Quando li isso meus olhos saltaram das órbitas. Um período mínimo de 60 anos? Olhei para um lado, virei-me para o outro. Senti-me como personagem de 1984: o Grande Irmão quer me pegar, pensei. O que a Universidade quer com um documento retido por no mínimo 60 anos? Querem saber da minha saúde para o meu bem ou querem me vigiar? Daqui a 60 anos terei quase 120 anos e serei um velhinho absolutamente inofensivo, salvo se ainda tiver forças para falar. 

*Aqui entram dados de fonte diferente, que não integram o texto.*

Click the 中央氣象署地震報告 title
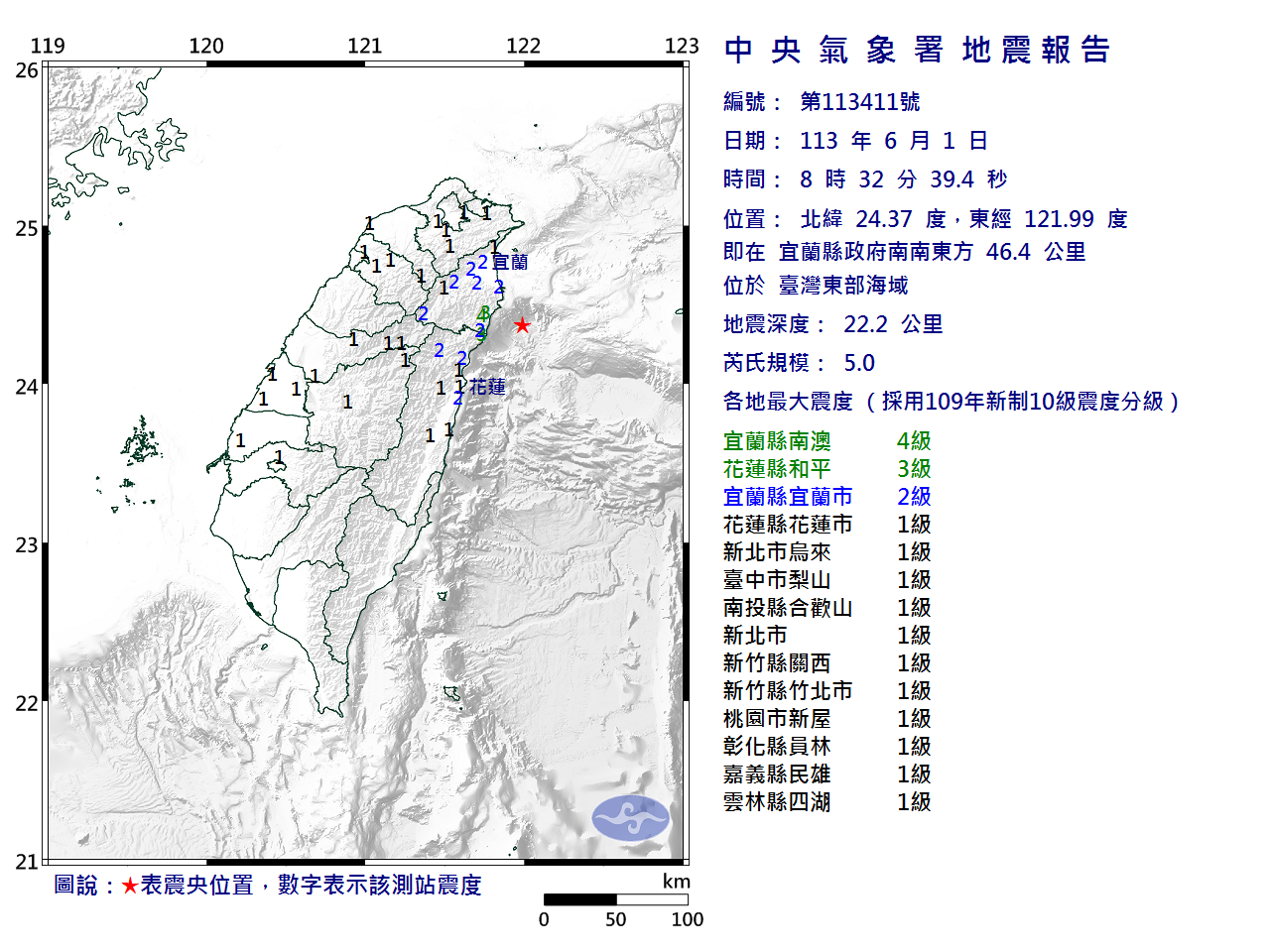 click(x=917, y=50)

Em seguida, pensei: e se de repente as mentes burocráticas acharem 60 anos pouco e ampliarem esse prazo para 200 anos? E depois para seiscentos? Que tal mil anos? Já pensou, mil anos de investigações sobre a saúde do sujeito? E se daqui pra la eu morrer e não tiver o direito de morrer porque os documentos encontram-se sob apreciação pelas lentes de médicos especializadíssimos em descobrir doenças as mais disparatadas? 

Serei preso depois de morto? Haverá algum departamento para atender a reivindicações de fantasmas pedindo que se os libere para o descanso final? Irei para o Inferno? Terei pelo menos o direito de ir para o Inferno? E se a Universidade mandar correspondência ao Cão dizendo para não me aceitar porque posso contaminar alguém com jornalistite? Dante me receberá? Será meu advogado no Hades? O que farei, já que tal retenção documental me insinua algo como uma Santa Inquisição Universitária guardando provas não-sei-de-quê contra mim? 

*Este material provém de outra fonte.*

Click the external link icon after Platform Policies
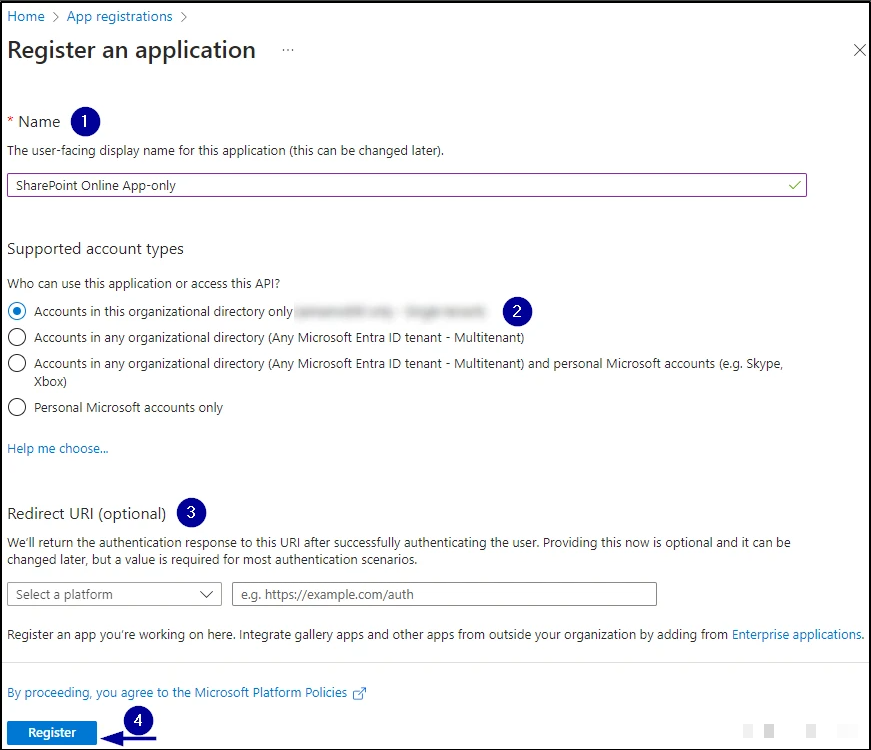871x750 pixels. (x=360, y=693)
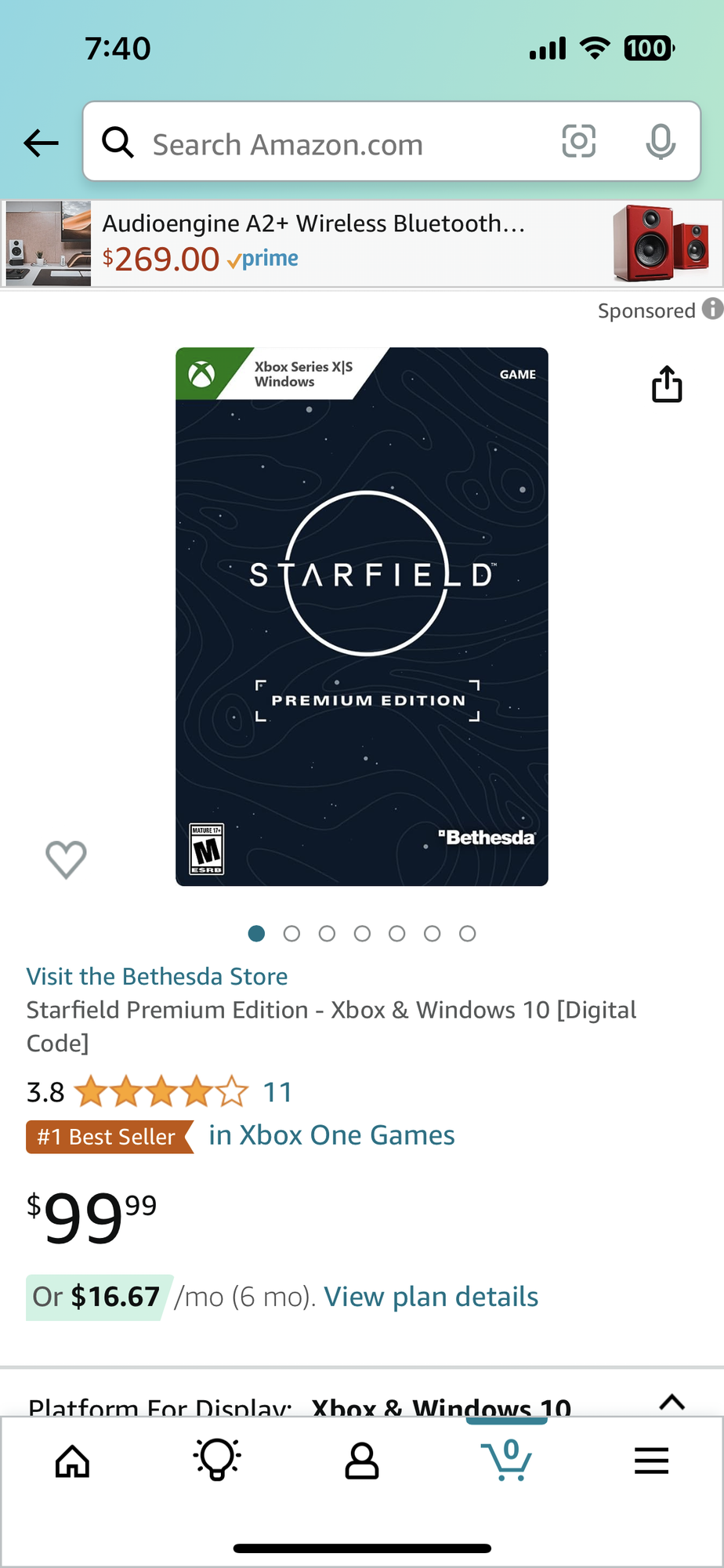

Não sei, meu Deus! Não sei! Não sei! Não sei! Quisera ser ator shakespeariano para dar grande essência dramática ao meu imenso desespero, como na cena célebre da caveira: To be or not to be! 

Vou tentar me acalmar. 

Pronto, passou. Agora, mais calmo, posso assegurar que não sou um indivíduo contagioso salvo pelas palavras que digo em sala de aula. Mesmo assim vou atender às determinações. Especialmente porque, olhando assim meio de lado, parece que vi um sujeito me observando do lado de fora. Sim, tenho certeza. Está me observando. Vejo até o binóculo. Vou já fazer os exames. O Grande Irmão zela por mim.